Venga va que los enseño. Los llegué a tener bastante más rojos. En el curro me decían que iba a lo Crepúsculo y que si es que me estaba volviendo gótica XD

Cómo ha ido la semana: 4 al 10 Enero

Entrenamiento: Semana de recuperación del plan de entrenamiento paleo cumpliendo con todos los wods complementarios (uno centrado en la función tirarse-levantarse, otro dedicado a espalda, hombros y brazos, otro para el core y uno fullbody con kettlebells).

Alimentación: Ayunos parciales el lunes y el sábado.

Salud: Días malos y días buenos. Se me juntan muchos factores de estrés e infortunios varios que detallo a continuación.

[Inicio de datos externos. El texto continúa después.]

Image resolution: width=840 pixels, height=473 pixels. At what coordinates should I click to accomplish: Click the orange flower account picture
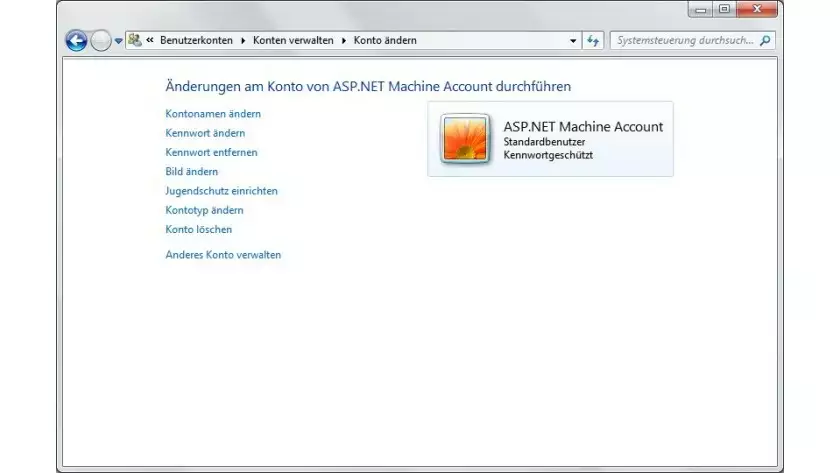point(466,140)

El lunes tuve acidez estomacal por tomar el batido post-entreno en ayunas y echarme a dormir justo después (al estar de siesta no pude hacerle caso a la sed que suele darme durante la digestión de forma natural y hace que beba lo suficiente como para compensar el pH), pasé mala noche y el martes comí poco aunque metí carbos de los malos malotes por la noche (ay… turrón de almendra, menos mal que ya te has acabado :_3). Tuve dos días buenos: miércoles, ya repuesta del estómago y el jueves, también estupenda, pero el viernes me atacó el insomnio y dormí poco y mal. Como consecuencia el sábado me levanto como si me hubiera pasado un tren por encima con dolor articular, de cabeza, de garganta, de ojos… creo que me subió la fiebre por la mañana… tocó día de descanso total y cena abundante. El domingo me levanté con una conjuntivitis de caballo y el test paleo lo “aprobé” raspado.


Han sido días de mantener el esfuerzo físico con menos nutrientes de los necesarios (por problemas digestivos), con menos descanso y recuperación de la requerida (por dormir mal) que han hecho que mi sistema inmune se haya visto desbordado y no haya podido con el enemigo. Esta semana virus y bacterias han ganado la batalla y la semana que viene padeceré las consecuencias.